_What is expected_
Copy out each line of the listing below that contains the word "Lagostina".
[[ The data, beginning ]]
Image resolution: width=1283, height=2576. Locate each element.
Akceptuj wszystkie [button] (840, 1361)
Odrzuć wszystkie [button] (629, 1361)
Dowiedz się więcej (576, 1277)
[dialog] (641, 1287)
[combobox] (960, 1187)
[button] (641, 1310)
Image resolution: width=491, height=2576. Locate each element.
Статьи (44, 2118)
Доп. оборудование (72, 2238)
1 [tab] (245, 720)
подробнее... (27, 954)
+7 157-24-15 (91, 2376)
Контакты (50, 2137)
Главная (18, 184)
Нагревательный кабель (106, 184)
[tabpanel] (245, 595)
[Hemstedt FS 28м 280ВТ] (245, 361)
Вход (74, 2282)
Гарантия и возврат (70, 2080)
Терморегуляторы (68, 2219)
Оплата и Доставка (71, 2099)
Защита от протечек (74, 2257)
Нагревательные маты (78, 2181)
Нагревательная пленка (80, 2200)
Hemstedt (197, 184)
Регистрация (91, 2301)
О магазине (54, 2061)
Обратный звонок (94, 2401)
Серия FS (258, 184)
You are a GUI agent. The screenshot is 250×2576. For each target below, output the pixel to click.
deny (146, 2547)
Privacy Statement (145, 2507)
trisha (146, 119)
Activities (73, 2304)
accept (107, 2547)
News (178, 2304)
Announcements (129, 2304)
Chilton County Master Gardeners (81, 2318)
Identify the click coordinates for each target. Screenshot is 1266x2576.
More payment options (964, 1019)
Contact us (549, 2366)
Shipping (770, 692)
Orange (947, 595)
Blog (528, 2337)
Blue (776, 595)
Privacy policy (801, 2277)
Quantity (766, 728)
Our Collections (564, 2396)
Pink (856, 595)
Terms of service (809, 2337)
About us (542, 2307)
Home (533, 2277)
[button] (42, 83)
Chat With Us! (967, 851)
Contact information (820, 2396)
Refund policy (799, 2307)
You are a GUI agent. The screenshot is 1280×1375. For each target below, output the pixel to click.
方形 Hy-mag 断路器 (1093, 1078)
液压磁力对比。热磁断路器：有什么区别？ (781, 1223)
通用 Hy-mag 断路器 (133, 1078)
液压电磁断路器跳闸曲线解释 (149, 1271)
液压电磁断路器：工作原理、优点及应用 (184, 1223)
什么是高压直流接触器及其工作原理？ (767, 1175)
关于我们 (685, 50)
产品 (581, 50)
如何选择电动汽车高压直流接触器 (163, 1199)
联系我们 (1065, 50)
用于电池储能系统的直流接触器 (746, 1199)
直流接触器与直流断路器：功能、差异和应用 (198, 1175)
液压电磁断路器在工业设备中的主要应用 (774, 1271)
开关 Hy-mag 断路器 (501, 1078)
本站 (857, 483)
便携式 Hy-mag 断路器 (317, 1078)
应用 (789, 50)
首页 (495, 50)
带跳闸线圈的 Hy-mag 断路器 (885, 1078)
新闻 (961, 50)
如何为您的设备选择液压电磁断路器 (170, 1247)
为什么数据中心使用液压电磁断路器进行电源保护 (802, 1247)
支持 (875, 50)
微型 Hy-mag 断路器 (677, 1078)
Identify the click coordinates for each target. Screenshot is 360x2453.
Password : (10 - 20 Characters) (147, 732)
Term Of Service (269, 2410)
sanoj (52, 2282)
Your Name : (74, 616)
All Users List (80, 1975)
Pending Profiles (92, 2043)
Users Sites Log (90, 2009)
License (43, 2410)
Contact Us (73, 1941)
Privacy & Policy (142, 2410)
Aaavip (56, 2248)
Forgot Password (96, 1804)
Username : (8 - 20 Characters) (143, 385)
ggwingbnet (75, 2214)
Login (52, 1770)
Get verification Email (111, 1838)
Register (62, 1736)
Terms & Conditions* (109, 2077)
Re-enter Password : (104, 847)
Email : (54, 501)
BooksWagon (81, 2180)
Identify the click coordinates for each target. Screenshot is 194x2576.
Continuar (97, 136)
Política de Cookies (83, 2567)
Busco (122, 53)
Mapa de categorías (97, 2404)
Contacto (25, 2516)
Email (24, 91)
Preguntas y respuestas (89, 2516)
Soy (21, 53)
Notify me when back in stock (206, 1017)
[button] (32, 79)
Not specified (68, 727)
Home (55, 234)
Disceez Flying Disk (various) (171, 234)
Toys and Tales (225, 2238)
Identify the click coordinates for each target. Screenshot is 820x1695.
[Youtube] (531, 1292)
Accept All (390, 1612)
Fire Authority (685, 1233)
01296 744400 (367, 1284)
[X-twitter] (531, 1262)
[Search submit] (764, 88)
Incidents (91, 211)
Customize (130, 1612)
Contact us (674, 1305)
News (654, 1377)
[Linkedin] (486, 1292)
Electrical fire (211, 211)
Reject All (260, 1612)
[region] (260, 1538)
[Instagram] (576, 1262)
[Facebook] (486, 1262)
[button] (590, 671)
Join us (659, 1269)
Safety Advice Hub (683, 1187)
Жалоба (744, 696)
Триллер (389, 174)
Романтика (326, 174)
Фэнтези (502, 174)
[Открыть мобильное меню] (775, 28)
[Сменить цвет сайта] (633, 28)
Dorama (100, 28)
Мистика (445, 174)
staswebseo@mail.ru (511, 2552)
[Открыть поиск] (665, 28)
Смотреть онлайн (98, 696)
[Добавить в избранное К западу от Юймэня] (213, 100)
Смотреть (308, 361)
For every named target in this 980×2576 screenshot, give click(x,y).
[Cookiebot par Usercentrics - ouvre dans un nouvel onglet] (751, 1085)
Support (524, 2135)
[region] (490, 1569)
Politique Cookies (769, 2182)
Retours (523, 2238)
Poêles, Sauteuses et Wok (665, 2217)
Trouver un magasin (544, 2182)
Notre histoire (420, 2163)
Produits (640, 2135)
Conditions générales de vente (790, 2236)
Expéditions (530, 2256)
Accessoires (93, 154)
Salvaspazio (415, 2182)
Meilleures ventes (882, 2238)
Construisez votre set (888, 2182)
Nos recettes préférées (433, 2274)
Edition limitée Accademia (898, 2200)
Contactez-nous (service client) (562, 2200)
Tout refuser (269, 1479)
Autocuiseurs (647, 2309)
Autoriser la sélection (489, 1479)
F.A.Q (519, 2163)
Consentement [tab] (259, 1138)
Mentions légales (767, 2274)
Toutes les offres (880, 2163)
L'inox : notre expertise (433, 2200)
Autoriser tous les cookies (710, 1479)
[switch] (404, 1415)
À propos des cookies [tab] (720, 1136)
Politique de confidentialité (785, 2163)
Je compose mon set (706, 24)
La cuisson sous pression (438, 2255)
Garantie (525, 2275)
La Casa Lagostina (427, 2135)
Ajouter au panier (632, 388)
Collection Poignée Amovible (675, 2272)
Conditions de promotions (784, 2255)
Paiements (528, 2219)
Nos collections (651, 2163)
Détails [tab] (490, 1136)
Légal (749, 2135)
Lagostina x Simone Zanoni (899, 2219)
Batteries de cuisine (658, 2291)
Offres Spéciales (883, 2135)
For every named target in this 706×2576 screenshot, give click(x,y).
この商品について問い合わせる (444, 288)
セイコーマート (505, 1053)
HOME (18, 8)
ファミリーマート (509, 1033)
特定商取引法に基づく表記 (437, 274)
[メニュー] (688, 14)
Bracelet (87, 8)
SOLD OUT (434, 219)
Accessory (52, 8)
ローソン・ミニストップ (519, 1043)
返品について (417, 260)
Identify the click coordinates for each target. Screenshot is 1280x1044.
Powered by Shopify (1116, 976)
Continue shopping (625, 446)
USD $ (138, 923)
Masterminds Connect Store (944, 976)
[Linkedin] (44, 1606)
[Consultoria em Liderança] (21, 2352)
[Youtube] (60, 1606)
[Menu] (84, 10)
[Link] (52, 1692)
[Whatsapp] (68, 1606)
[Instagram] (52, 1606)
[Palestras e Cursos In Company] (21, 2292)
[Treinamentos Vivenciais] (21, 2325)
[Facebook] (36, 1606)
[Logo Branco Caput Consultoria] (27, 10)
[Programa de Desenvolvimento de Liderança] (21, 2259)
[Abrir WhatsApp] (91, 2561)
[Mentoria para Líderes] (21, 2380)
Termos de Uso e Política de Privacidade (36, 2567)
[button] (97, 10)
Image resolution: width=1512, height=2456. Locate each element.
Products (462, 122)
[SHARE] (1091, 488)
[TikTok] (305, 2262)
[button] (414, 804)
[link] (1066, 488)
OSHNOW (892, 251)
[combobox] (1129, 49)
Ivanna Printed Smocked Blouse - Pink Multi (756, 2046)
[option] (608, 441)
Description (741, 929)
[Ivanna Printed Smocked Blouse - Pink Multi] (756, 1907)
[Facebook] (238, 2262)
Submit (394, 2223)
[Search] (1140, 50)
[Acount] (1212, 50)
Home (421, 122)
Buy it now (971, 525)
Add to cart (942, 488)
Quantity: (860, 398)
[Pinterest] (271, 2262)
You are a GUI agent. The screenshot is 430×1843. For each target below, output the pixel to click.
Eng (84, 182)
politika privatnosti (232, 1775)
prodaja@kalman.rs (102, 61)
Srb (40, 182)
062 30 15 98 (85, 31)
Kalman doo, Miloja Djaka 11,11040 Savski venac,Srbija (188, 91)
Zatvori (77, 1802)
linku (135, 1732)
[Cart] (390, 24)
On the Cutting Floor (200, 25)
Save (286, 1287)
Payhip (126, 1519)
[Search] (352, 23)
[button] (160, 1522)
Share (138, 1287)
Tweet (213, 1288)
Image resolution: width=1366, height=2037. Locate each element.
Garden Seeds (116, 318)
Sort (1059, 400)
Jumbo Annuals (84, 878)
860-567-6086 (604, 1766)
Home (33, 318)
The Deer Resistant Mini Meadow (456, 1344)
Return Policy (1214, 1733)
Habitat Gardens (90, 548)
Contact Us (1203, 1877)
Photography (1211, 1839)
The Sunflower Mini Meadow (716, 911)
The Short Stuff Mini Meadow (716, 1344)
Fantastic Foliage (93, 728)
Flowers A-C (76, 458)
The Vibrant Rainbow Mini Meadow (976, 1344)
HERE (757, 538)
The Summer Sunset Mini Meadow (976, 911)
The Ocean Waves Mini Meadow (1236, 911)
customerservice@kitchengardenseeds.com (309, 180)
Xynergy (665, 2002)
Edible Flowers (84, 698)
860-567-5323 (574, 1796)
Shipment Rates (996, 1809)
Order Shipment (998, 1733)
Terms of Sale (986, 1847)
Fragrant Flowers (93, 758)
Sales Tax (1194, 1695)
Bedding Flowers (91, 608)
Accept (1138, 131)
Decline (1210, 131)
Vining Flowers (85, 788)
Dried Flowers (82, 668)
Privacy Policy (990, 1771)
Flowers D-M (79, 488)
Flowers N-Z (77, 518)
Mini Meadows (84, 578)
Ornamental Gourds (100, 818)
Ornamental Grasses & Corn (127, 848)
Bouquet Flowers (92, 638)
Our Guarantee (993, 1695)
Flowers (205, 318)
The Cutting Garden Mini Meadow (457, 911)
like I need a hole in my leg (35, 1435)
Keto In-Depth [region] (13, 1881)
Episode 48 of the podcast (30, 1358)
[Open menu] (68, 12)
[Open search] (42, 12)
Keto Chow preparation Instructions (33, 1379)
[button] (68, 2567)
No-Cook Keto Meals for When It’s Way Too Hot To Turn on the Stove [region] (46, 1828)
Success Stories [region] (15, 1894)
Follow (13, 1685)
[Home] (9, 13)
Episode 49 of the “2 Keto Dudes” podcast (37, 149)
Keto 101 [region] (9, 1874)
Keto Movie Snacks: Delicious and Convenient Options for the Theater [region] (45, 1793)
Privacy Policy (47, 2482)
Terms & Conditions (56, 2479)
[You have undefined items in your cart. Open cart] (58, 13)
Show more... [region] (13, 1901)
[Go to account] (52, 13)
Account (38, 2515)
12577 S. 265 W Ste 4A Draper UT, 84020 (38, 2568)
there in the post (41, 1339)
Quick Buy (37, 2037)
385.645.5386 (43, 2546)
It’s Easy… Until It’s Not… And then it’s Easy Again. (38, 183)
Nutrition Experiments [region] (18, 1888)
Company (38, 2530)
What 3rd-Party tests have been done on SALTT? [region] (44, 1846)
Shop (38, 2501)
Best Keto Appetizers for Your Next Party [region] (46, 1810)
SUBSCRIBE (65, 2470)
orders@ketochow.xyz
[[ The data, end ]]
_Answer space_
La Casa Lagostina (427, 2135)
Lagostina x Simone Zanoni (899, 2219)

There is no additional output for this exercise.